Abstract

In foam EOR, complex dynamics of bubble creation and destruction controls foam properties. Recently, there has been consensus that local equilibrium between bubble creation and destruction adequately describes foam displacements. We assume that local equilibrium applies throughout a foam displacement on the field scale, with the exception of an entrance region and at shock fronts, where saturations and texture (bubble size) change abruptly. We find a range of conditions in which the local-equilibrium condition applies even within the shock front. In a waterflood, the width of a shock transition zone is determined by capillary-pressure gradients. For foam, this equation is joined by one for evolving foam texture. One expects that slow foam dynamics widens the traveling wave at the shock considerably. Theory and simulations show that the width of and mobility inside a shock front can affect foam sweep. If there is no gas ahead of the foam, as is common in published simulations, we prove that foam texture is everywhere at local equilibrium within the shock, regardless of the foam model, as previously observed for one dynamic foam model.
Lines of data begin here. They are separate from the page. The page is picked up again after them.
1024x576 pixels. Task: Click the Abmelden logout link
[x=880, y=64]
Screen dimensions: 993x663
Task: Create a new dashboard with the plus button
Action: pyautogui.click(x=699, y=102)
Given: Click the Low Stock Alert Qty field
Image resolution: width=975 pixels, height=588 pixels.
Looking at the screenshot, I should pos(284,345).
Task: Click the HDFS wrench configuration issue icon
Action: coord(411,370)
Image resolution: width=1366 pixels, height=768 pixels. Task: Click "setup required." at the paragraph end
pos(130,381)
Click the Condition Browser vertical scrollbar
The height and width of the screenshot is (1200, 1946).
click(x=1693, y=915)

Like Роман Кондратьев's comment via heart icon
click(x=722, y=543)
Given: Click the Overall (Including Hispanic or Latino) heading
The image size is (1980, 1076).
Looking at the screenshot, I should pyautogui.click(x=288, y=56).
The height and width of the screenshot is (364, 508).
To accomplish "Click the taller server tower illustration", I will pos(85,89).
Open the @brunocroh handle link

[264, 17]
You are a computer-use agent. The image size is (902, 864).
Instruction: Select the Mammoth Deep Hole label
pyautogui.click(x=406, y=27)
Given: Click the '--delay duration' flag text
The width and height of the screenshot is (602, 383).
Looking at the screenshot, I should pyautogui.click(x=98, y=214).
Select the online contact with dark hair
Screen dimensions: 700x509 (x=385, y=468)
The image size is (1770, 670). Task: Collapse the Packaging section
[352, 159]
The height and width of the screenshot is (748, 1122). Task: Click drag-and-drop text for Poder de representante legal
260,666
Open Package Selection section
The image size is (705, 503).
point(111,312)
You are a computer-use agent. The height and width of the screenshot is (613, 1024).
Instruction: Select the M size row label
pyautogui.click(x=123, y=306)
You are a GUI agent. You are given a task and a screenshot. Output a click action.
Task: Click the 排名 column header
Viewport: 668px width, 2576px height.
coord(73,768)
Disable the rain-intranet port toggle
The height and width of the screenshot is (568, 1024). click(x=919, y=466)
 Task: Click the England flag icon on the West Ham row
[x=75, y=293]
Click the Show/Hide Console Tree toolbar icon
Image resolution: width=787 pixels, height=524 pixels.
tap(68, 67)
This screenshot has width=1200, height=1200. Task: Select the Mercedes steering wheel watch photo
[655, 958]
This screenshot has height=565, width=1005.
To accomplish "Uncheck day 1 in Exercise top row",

If there is gas initially in the formation, slow foam generation and coalescence processes can actually narrow the shock from that assuming local equilibrium. In other cases, the dynamics of the traveling wave leads to oscillations near the shock; these are not numerical artifacts, but reflections of the models. Multiple steady states seen in experiment for some injection rates can be predicted by certain foam models. The approach of solving for the traveling wave can rule out some of these states for certain displacements.